• Ausgangstext:
- - - -

Wegbereiter für das erste Penicillin in Tablettenform
Spitzy wurde von den Tiroler Wissenschaftern angesprochen, das Penicillin V an den ersten Patienten zu erproben. 1955 publizierte der Wiener dann die wohl berühmteste seiner rund 300 wissenschaftlichen Arbeiten: „Die perorale Penicillintherapie“. Mit dem Präparat wurde auch der Grundstein für die rasante Entwicklung von halbsynthetischen und synthetischen Antibiotika gelegt.
Nach der Entwicklung der Penicillin-Tabletten bewies Spitzy (1962: „Penicillin in hohen Dosen“), dass man durch entsprechende Mengen des Antibiotikums auch schwerste Infektionen in den Griff bekommen kann - was ihm prompt den Kosenamen „Millionenspitzy“ eintrug. „Penicillin ist so toxisch wie Staubzucker“, predigte er in Anlehnung an die Wortes eines seiner Lehrer.

- - - -

• Datensätze:

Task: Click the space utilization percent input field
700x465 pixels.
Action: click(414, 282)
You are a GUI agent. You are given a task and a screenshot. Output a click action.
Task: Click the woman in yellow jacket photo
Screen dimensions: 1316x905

- - - -

• Aufgaben:
(a) Warum bekam Spitzy laut Ausgangstext den Kosenamen „Millionenspitzy“? Antworte in ein bis drei Sätzen.
(b) Schreib aus dem Ausgangstext wortgetreu alles ab, von „Nach der Entwicklung“ bis hinunter zu „eines seiner Lehrer.“.
(c) Stimmen diese Aussagen mit dem Ausgangstext überein? Antworte jeweils mit Ja oder Nein und zitiere die entscheidenden Worte wörtlich.
(i) Spitzy veröffentlichte 1955 seine wohl berühmteste Arbeit.
(ii) Spitzy hat das Penicillin V selbst entwickelt.
(iii) Mit dem Präparat wurde der Grundstein für die Entwicklung synthetischer Antibiotika gelegt.

• Lösungen:
(a) Spitzy zeigte 1962 in „Penicillin in hohen Dosen“, dass man mit entsprechenden Mengen des Antibiotikums auch schwerste Infektionen in den Griff bekommen kann. Das brachte ihm prompt den Kosenamen „Millionenspitzy“ ein.

(b)
Nach der Entwicklung der Penicillin-Tabletten bewies Spitzy (1962: „Penicillin in hohen Dosen“), dass man durch entsprechende Mengen des Antibiotikums auch schwerste Infektionen in den Griff bekommen kann - was ihm prompt den Kosenamen „Millionenspitzy“ eintrug. „Penicillin ist so toxisch wie Staubzucker“, predigte er in Anlehnung an die Wortes eines seiner Lehrer.

(c)
(i) Ja: „1955 publizierte der Wiener dann die wohl berühmteste seiner rund 300 wissenschaftlichen Arbeiten“
(ii) Nein: „Spitzy wurde von den Tiroler Wissenschaftern angesprochen, das Penicillin V an den ersten Patienten zu erproben“
(iii) Ja: „Mit dem Präparat wurde auch der Grundstein für die rasante Entwicklung von halbsynthetischen und synthetischen Antibiotika gelegt“